■ WHAT IS EXPECTED
In the data below, which lines hold the word "plus"? Copy them.

━━━━━━━━━━━━━━━━━━━━━━━━━━━━━━

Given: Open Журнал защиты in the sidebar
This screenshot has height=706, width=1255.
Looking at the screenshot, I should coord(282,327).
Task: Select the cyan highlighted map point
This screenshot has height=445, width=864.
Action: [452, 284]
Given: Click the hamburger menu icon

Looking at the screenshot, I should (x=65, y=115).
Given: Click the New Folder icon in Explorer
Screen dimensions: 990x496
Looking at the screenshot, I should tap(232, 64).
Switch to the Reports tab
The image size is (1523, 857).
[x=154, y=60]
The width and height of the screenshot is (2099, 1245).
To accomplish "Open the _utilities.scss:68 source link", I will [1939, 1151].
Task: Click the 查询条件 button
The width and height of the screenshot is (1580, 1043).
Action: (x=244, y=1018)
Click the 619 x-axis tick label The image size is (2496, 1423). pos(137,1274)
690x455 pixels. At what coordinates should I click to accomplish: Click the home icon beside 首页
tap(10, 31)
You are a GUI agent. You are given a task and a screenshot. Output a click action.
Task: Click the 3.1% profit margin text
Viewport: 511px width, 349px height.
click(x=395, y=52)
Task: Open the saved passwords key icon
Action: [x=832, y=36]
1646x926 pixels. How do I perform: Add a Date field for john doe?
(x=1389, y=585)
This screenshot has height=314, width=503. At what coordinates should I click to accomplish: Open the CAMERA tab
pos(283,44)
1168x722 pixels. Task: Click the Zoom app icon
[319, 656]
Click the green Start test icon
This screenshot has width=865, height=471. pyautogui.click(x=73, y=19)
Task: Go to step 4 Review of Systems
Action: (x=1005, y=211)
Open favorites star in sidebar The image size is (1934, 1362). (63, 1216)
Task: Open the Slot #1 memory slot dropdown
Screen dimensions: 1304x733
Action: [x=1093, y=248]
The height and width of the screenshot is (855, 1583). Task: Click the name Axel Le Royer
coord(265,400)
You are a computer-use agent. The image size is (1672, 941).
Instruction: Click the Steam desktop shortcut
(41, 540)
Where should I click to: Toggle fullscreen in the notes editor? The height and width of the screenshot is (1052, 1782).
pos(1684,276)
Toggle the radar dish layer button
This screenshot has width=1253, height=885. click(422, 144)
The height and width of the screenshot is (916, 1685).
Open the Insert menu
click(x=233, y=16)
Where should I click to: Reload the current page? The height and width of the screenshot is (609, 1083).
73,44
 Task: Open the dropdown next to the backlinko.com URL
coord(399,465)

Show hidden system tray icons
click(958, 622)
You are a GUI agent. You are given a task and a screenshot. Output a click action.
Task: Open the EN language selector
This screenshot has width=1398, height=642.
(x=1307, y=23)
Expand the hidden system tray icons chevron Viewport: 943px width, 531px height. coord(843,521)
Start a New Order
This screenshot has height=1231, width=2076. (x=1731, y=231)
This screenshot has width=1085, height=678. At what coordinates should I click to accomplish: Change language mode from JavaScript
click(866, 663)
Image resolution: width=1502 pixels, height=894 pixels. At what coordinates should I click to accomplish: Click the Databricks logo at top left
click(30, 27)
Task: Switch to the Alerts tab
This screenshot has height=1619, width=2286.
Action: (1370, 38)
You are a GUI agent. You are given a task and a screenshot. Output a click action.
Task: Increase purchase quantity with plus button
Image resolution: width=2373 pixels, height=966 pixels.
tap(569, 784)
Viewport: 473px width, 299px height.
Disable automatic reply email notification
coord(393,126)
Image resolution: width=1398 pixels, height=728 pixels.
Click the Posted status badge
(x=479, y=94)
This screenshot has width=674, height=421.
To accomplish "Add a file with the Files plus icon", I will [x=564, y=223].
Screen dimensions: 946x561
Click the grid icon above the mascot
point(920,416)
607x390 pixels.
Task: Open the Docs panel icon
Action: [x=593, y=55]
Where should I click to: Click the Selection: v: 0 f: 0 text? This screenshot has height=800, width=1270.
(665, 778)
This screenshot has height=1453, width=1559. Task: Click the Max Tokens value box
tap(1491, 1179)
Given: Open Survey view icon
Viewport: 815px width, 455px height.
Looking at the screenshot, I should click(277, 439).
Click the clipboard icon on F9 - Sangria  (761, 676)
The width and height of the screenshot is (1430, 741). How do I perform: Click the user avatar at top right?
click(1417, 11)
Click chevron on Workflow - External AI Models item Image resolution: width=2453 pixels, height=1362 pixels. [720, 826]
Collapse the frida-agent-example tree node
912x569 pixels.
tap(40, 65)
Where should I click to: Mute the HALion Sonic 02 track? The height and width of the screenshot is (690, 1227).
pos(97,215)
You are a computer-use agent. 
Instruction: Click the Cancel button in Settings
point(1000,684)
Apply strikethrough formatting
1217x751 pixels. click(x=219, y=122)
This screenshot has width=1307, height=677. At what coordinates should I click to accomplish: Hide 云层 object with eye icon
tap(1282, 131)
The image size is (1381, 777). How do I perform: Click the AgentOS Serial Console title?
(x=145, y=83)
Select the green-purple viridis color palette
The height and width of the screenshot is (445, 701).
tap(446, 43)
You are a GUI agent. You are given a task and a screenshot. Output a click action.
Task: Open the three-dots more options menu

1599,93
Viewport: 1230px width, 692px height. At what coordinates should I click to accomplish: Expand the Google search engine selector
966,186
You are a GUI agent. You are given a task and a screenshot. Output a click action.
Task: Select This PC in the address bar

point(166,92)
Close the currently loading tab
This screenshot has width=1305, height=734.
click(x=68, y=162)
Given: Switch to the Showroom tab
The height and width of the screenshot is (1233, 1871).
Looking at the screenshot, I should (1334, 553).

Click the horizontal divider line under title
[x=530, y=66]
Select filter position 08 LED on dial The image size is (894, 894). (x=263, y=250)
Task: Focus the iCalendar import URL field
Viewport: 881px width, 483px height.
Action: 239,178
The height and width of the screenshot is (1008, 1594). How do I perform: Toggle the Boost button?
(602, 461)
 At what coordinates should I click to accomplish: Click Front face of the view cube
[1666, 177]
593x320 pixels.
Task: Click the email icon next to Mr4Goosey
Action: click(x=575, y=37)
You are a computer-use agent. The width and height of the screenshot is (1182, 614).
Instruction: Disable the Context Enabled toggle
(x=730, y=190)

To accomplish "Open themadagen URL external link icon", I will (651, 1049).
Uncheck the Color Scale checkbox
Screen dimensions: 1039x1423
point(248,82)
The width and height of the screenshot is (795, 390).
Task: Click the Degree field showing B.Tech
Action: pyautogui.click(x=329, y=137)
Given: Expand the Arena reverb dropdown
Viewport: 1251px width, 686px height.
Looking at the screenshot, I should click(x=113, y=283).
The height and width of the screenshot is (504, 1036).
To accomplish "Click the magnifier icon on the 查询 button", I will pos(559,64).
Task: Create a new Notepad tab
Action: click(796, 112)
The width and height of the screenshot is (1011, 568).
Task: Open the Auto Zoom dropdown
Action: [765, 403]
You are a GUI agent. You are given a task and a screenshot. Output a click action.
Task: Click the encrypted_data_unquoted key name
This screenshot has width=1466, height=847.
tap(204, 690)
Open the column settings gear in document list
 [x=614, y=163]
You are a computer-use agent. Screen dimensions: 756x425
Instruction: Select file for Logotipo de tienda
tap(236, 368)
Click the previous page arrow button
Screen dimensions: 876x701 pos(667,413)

━━━━━━━━━━━━━━━━━━━━━━━━━━━━━━

■ RESPONSE
Task: Increase purchase quantity with plus button
To accomplish "Add a file with the Files plus icon", I will [x=564, y=223].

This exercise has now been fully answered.